Process Management in the FreeBSD Operating System
4.1 Introduction to Process Management
A process is a program in execution. A process has an address space containing a mapping of its program’s object code and global variables. It also has a set of kernel resources that it can name and on which it can operate using system calls. These resources include its credentials, signal state, and its descriptor array that gives it access to files, pipes, sockets, and devices. Each process has at least one and possibly many threads that execute its code. Every thread represents a virtual processor with a full context worth of register state and its own stack mapped into the address space. Every thread running in the process has a corresponding kernel thread, with its own kernel stack that represents the user thread when it is executing in the kernel as a result of a system call, page fault, or signal delivery.
A process must have system resources, such as memory and the underlying CPU. The kernel supports the illusion of concurrent execution of multiple processes by scheduling system resources among the set of processes that are ready to execute. On a multiprocessor, multiple threads of the same or different processes may execute concurrently. This chapter describes the composition of a process, the method that the system uses to switch between the process’s threads, and the scheduling policy that it uses to promote sharing of the CPU. It also introduces process creation and termination, and details the signal and process-debugging facilities.

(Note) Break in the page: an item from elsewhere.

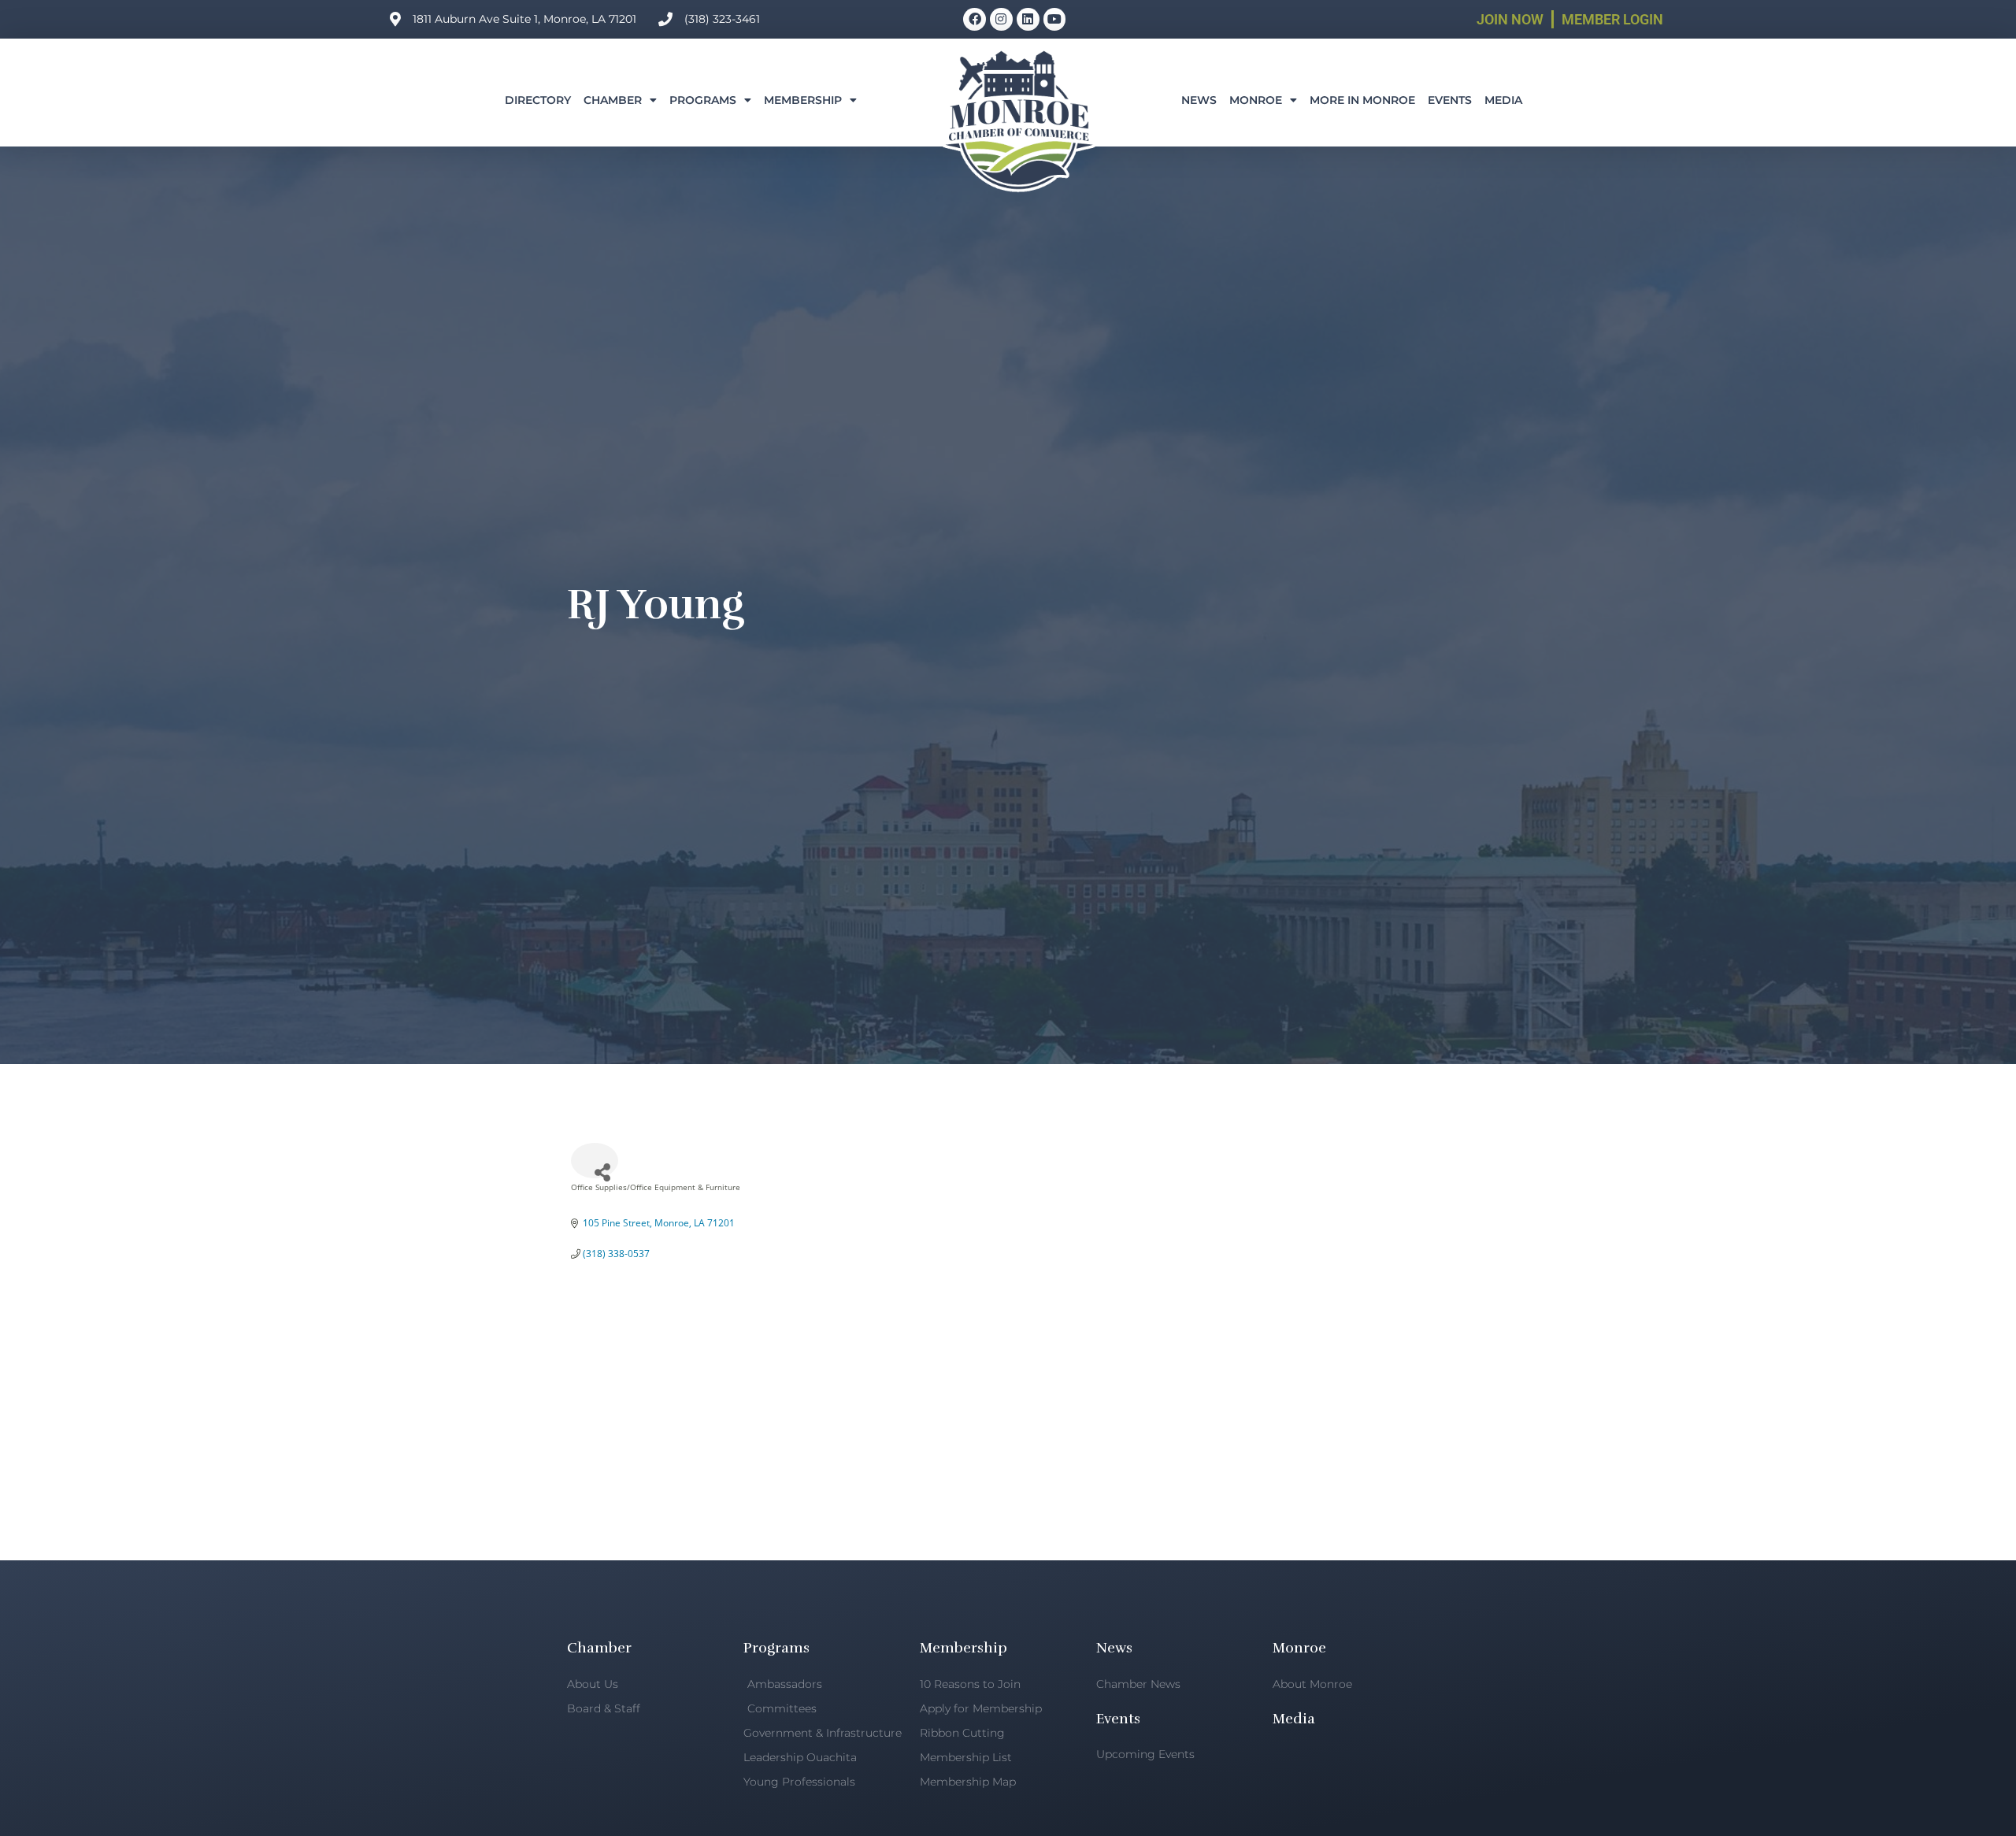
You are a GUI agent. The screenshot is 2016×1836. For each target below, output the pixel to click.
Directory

Two months after the developers began the first implementation of the UNIX operating system, there were two processes: one for each of the terminals of the PDP-7. At age 10 months, and still on the PDP-7, UNIX had many processes, the fork operation, and something like the wait system call. A process executed a new program by reading in a new program on top of itself. The first PDP-11 system (First Edition UNIX) saw the introduction of exec. All these systems allowed only one process in memory at a time. When a PDP-11 with memory management (a KS-11) was obtained, the system was changed to permit several processes to remain in memory simultaneously, to reduce swapping. But this change did not apply to multiprogramming because disk I/O was synchronous. This state of affairs persisted into 1972 and the first PDP-11/45 system. True multiprogramming was finally introduced when the system was rewritten in C. Disk I/O for one process could then proceed while another process ran. The basic structure of process management in UNIX has not changed since that time [Ritchie, 1988].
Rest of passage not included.